### Data
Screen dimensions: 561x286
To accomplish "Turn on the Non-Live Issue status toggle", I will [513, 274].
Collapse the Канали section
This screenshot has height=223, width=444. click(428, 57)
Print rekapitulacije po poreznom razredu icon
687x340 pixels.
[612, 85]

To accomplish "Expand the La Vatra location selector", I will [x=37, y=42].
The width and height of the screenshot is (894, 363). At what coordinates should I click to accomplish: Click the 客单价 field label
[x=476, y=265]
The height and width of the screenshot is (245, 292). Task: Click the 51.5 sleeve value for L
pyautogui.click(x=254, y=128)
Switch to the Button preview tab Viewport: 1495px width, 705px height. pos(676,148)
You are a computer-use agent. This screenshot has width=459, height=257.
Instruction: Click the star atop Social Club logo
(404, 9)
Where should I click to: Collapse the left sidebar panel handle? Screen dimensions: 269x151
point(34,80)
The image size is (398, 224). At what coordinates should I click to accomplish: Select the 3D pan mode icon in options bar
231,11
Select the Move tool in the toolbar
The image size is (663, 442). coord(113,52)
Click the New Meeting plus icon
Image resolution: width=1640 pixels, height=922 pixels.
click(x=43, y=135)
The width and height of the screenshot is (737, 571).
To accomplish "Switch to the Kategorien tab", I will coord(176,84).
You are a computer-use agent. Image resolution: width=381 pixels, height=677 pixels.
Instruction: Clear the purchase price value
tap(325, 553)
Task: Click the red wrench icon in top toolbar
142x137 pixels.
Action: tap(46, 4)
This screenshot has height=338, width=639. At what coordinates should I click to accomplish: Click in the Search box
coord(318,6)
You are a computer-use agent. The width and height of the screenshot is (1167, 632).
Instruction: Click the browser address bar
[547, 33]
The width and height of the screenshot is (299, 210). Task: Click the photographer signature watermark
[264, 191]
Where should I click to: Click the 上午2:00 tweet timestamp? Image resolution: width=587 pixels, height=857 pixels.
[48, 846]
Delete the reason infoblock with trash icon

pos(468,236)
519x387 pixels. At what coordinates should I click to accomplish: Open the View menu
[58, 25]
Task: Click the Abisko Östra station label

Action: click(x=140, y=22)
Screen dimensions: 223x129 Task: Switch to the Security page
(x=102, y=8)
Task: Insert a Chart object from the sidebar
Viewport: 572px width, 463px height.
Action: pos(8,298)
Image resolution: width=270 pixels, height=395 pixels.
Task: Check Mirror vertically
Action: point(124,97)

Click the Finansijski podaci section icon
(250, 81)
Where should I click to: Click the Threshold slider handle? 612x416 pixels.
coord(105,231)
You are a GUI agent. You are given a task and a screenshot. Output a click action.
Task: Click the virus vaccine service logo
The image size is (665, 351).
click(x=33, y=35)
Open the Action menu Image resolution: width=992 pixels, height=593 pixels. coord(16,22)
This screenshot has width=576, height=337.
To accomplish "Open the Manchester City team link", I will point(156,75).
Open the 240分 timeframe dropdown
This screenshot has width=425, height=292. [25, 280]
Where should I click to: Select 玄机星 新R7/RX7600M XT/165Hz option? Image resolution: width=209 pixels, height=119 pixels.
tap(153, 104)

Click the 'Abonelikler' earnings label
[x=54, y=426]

### To do
The records above must be transcribed in full, word for word.

### Task result
Screen dimensions: 561x286
To accomplish "Turn on the Non-Live Issue status toggle", I will [513, 274].
Collapse the Канали section
This screenshot has height=223, width=444. click(428, 57)
Print rekapitulacije po poreznom razredu icon
687x340 pixels.
[612, 85]

To accomplish "Expand the La Vatra location selector", I will [x=37, y=42].
The width and height of the screenshot is (894, 363). At what coordinates should I click to accomplish: Click the 客单价 field label
[x=476, y=265]
The height and width of the screenshot is (245, 292). Task: Click the 51.5 sleeve value for L
pyautogui.click(x=254, y=128)
Switch to the Button preview tab Viewport: 1495px width, 705px height. pos(676,148)
You are a computer-use agent. This screenshot has width=459, height=257.
Instruction: Click the star atop Social Club logo
(404, 9)
Where should I click to: Collapse the left sidebar panel handle? Screen dimensions: 269x151
point(34,80)
The image size is (398, 224). At what coordinates should I click to accomplish: Select the 3D pan mode icon in options bar
231,11
Select the Move tool in the toolbar
The image size is (663, 442). coord(113,52)
Click the New Meeting plus icon
Image resolution: width=1640 pixels, height=922 pixels.
click(x=43, y=135)
The width and height of the screenshot is (737, 571).
To accomplish "Switch to the Kategorien tab", I will coord(176,84).
You are a computer-use agent. Image resolution: width=381 pixels, height=677 pixels.
Instruction: Clear the purchase price value
tap(325, 553)
Task: Click the red wrench icon in top toolbar
142x137 pixels.
Action: tap(46, 4)
This screenshot has height=338, width=639. At what coordinates should I click to accomplish: Click in the Search box
coord(318,6)
You are a computer-use agent. The width and height of the screenshot is (1167, 632).
Instruction: Click the browser address bar
[547, 33]
The width and height of the screenshot is (299, 210). Task: Click the photographer signature watermark
[264, 191]
Where should I click to: Click the 上午2:00 tweet timestamp? Image resolution: width=587 pixels, height=857 pixels.
[48, 846]
Delete the reason infoblock with trash icon

pos(468,236)
519x387 pixels. At what coordinates should I click to accomplish: Open the View menu
[58, 25]
Task: Click the Abisko Östra station label

Action: click(x=140, y=22)
Screen dimensions: 223x129 Task: Switch to the Security page
(x=102, y=8)
Task: Insert a Chart object from the sidebar
Viewport: 572px width, 463px height.
Action: pos(8,298)
Image resolution: width=270 pixels, height=395 pixels.
Task: Check Mirror vertically
Action: point(124,97)

Click the Finansijski podaci section icon
(250, 81)
Where should I click to: Click the Threshold slider handle? 612x416 pixels.
coord(105,231)
You are a GUI agent. You are given a task and a screenshot. Output a click action.
Task: Click the virus vaccine service logo
The image size is (665, 351).
click(x=33, y=35)
Open the Action menu Image resolution: width=992 pixels, height=593 pixels. coord(16,22)
This screenshot has width=576, height=337.
To accomplish "Open the Manchester City team link", I will point(156,75).
Open the 240分 timeframe dropdown
This screenshot has width=425, height=292. [25, 280]
Where should I click to: Select 玄机星 新R7/RX7600M XT/165Hz option? Image resolution: width=209 pixels, height=119 pixels.
tap(153, 104)

Click the 'Abonelikler' earnings label
[x=54, y=426]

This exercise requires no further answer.